За всем этим подвиг и тех, кто сражался в небе.

«Пощады никто не желает…»

   Севастополь чадил пожарищами. Собственно, города уже не было. Были холмы камня и железа, огрызающиеся свинцом всякий раз, когда гитлеровцы поднимались, думалось им, в последнюю атаку. И камни снова оживали, ощеривались огнем, из них, как привидения, вставали обожженные и окровавленные люди, которым по всем военным правилам уже тысячи раз полагалось умереть.
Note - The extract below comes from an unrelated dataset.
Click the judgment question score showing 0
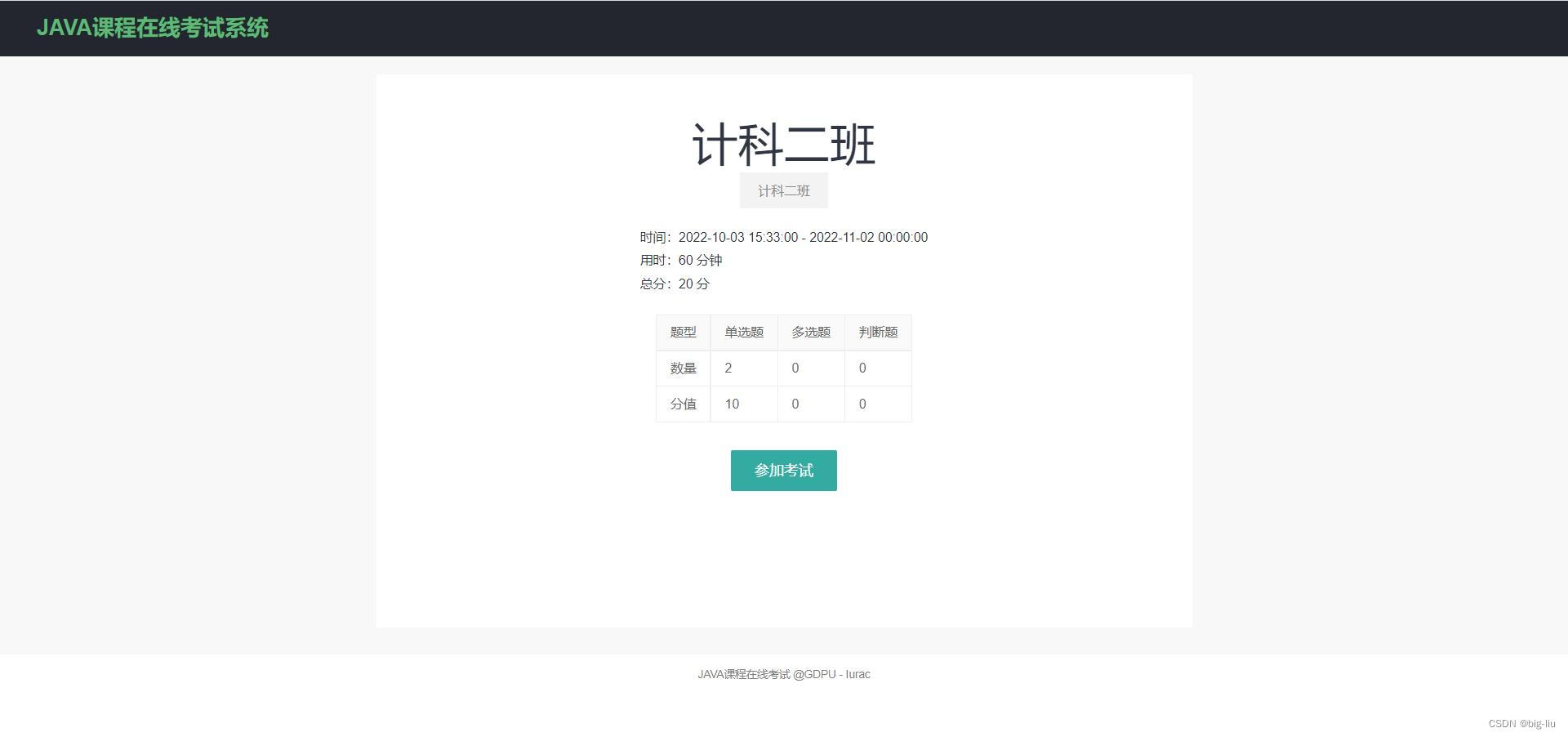Screen dimensions: 1568x737 (x=862, y=404)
   И они, казалось, не имеющие ни малейшего понятия ни о смерти, ни о простой человеческой боли, не понятные для немцев, а потому вдвойне страшные, бросались в штыки, обвязав себя гранатами, шли на танки, уходили в небытие, взрывая с ворвавшимися на позиции вражескими солдатами батареи и форты, устилая каждый метр севастопольской земли десятками и десятками трупов в мышиной форме.
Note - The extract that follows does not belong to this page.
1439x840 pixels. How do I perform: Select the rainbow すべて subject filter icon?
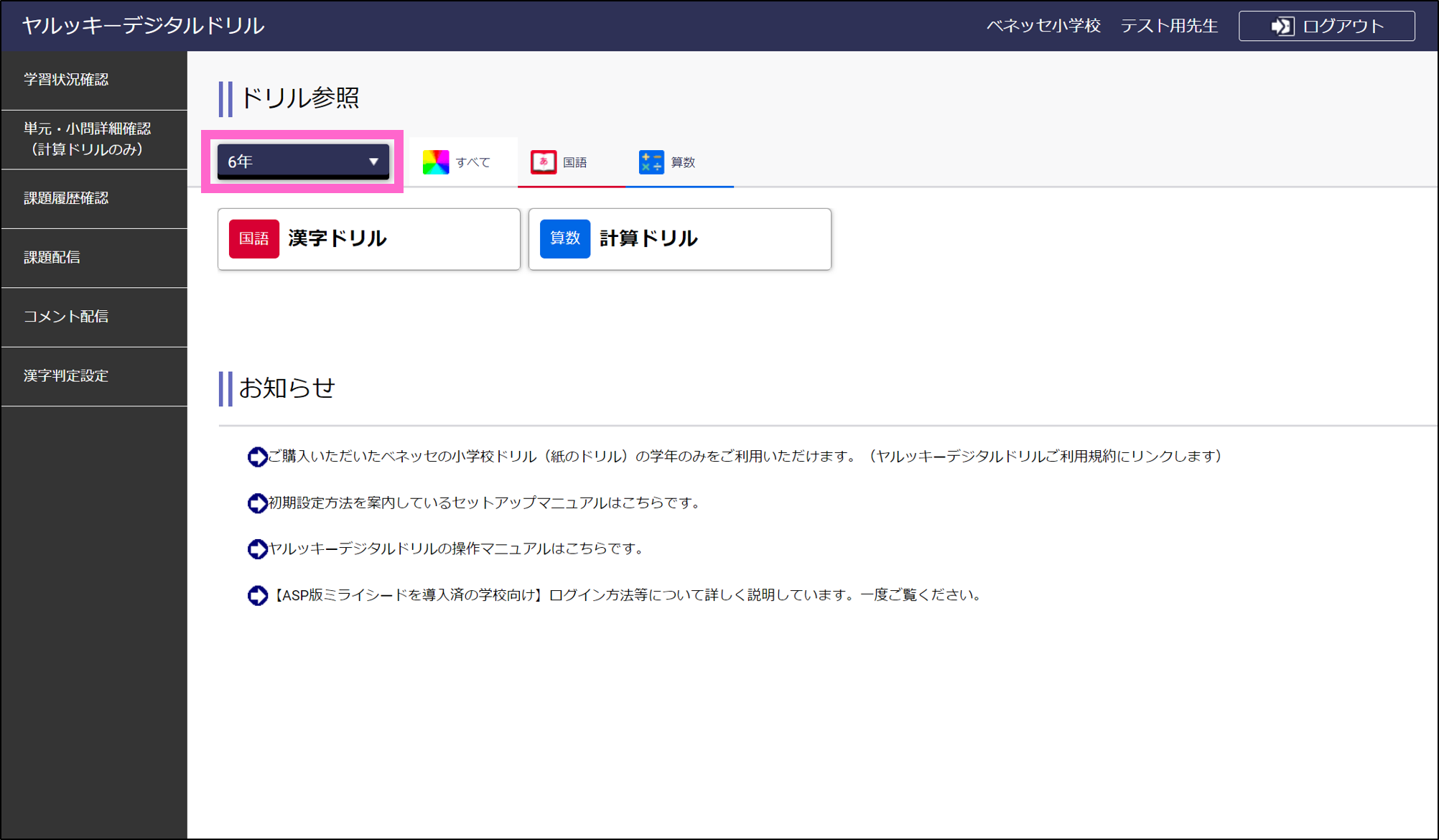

   Потом человечество будет удивляться, как могли вообще существовать здесь люди, где, казалось, каждый сантиметр земли был сотни и сотни раз перепахан снарядами, пулями и бомбами. И, собственно, земля уже была не земля, а оживленное железо.
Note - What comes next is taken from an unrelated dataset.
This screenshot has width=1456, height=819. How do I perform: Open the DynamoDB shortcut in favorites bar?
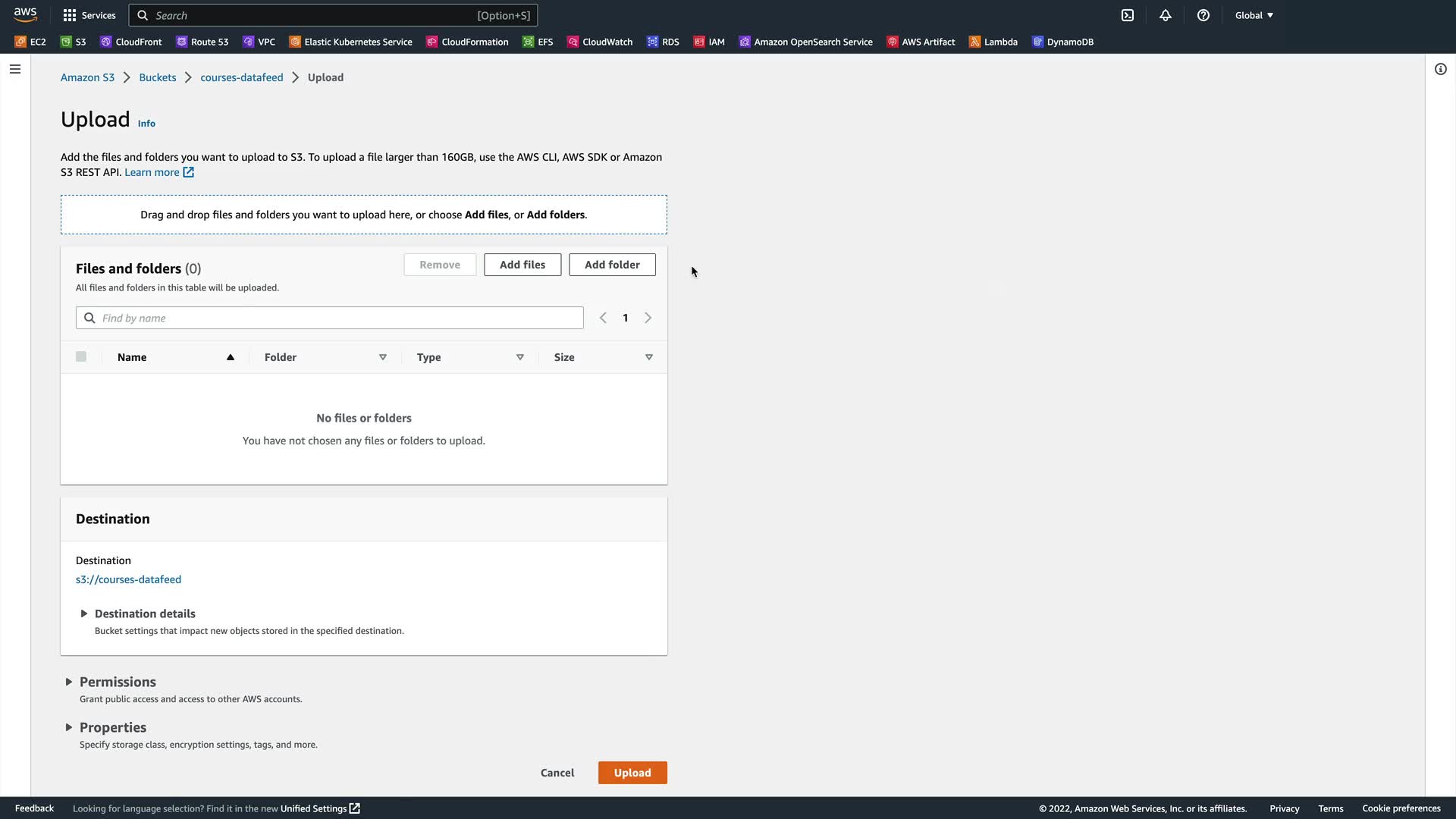1063,42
   Таким был тогда и мыс Херсонес.
   Горькие это были дни.
   Но вот даже теперь, спустя столько лет, анализируя наши чувства в те огненные минуты, я не могу думать только о горечи.
   Да, трудно, невыносимо трудно было видеть Севастополь в огне, каждый день хоронить друзей и, особенно последние дни, знать, что придется драться, пока есть патроны и жизнь. Уходить некуда-за нами Черное море.
   Но не меньшим чувством было другое-гордость.
   Его рождала сама атмосфера города, его оплавленные камни, его прошлое, его легендарная судьба, его гордое настоящее, его песни.
   Все это было нерасчленимо – прошлое, настоящее, будущее.
   Наши мысли хорошо выразил тогда Эренбург, выступивший 30 июня в «Красной звезде»: «Немцы хвастали… „Пятнадцатого июня мы будем пить шампанское на Графской набережной“… Военные обозреватели предсказывали: „Вопрос трех дней, может быть, одной недели“… Они знали, сколько у них самолетов, они знали, как трудно защищать город, отрезанный от всех дорог. Они забывали об одном: Севастополь не просто город. Севастополь – это слава России и это гордость Советского Союза…
   Мы видели капитуляции городов, прославленных крепостей, государств. Но Севастополь не сдается. Наши бойцы не играют в войну – они дерутся насмерть. Они не говорят „я сдаюсь“, когда на шахматном поле у противника вдвое, втрое больше фигур».
   Подруливая к капониру, я увидел рядом с Бугаевым и Кокиным батьку Ныча. В зубах его торчала трубка. Значит, есть новости. Комиссар просто так встречать не станет.
   – Ты чем-то взволнован, Иван Константинович? Ныч вынул изо рта трубку.
   – Хочу тебя обрадовать: у нас гости.
   – ?
   – Додик Нихамин прилетел. Поселился с нами. Макееву я уже сказал, чтобы выделил ему механиков и оружейников.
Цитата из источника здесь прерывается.